WHAT IS EXPECTED:
Return every line of the material below that contains the string "Facebook". Case counts.
========================================
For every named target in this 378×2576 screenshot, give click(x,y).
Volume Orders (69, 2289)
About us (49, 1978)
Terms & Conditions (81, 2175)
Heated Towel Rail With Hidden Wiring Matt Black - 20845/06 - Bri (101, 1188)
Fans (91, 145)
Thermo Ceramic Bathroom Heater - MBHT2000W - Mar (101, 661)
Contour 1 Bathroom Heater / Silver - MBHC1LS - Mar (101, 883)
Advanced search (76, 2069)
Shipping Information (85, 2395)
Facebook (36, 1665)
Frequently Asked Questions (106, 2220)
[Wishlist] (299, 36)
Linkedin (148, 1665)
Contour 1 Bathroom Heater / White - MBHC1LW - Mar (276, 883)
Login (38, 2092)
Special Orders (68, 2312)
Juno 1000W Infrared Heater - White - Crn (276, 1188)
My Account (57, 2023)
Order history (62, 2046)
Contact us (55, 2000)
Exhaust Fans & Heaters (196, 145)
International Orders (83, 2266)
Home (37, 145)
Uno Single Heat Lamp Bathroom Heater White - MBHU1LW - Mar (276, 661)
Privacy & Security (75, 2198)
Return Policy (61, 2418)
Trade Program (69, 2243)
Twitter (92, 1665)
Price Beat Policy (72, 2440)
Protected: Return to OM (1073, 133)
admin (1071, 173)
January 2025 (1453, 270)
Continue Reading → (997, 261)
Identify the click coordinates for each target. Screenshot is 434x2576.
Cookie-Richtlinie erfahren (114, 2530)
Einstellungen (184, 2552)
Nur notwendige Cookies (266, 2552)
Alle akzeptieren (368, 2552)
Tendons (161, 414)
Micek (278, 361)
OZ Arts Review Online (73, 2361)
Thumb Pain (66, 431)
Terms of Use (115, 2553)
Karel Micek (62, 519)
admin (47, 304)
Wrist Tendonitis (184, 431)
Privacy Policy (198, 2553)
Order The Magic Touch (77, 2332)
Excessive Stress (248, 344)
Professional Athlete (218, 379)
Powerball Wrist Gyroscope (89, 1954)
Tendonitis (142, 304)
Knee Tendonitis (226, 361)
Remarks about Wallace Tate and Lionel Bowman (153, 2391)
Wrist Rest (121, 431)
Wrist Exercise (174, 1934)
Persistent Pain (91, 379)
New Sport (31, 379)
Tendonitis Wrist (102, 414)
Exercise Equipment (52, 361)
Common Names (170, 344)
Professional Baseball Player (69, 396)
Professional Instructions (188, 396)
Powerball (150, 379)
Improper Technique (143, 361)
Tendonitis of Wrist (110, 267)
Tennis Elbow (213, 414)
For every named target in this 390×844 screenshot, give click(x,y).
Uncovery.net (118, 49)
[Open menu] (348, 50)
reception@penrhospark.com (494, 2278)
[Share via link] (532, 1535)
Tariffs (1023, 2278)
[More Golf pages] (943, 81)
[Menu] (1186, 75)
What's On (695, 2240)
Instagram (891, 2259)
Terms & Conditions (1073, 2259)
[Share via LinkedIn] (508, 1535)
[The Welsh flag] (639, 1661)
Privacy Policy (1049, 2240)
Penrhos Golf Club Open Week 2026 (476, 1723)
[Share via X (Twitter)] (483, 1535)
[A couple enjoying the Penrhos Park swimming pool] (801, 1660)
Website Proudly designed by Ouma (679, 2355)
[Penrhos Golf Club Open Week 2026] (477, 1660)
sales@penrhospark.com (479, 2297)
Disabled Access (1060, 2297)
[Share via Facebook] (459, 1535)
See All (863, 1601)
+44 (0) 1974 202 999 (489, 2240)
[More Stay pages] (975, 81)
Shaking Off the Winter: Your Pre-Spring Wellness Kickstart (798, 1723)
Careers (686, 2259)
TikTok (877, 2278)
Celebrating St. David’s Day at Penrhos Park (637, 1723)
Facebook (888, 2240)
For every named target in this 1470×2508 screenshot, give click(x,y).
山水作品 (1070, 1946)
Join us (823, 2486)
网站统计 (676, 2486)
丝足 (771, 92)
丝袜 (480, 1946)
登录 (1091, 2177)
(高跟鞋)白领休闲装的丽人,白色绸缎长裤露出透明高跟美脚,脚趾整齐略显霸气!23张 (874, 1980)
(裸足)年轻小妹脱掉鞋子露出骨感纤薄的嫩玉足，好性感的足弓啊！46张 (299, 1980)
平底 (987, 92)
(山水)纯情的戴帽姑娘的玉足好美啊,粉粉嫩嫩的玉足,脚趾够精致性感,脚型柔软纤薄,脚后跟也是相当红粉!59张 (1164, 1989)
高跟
========================================
WRITTEN SOLUTION:
Facebook (36, 1665)
[Share via Facebook] (459, 1535)
Facebook (888, 2240)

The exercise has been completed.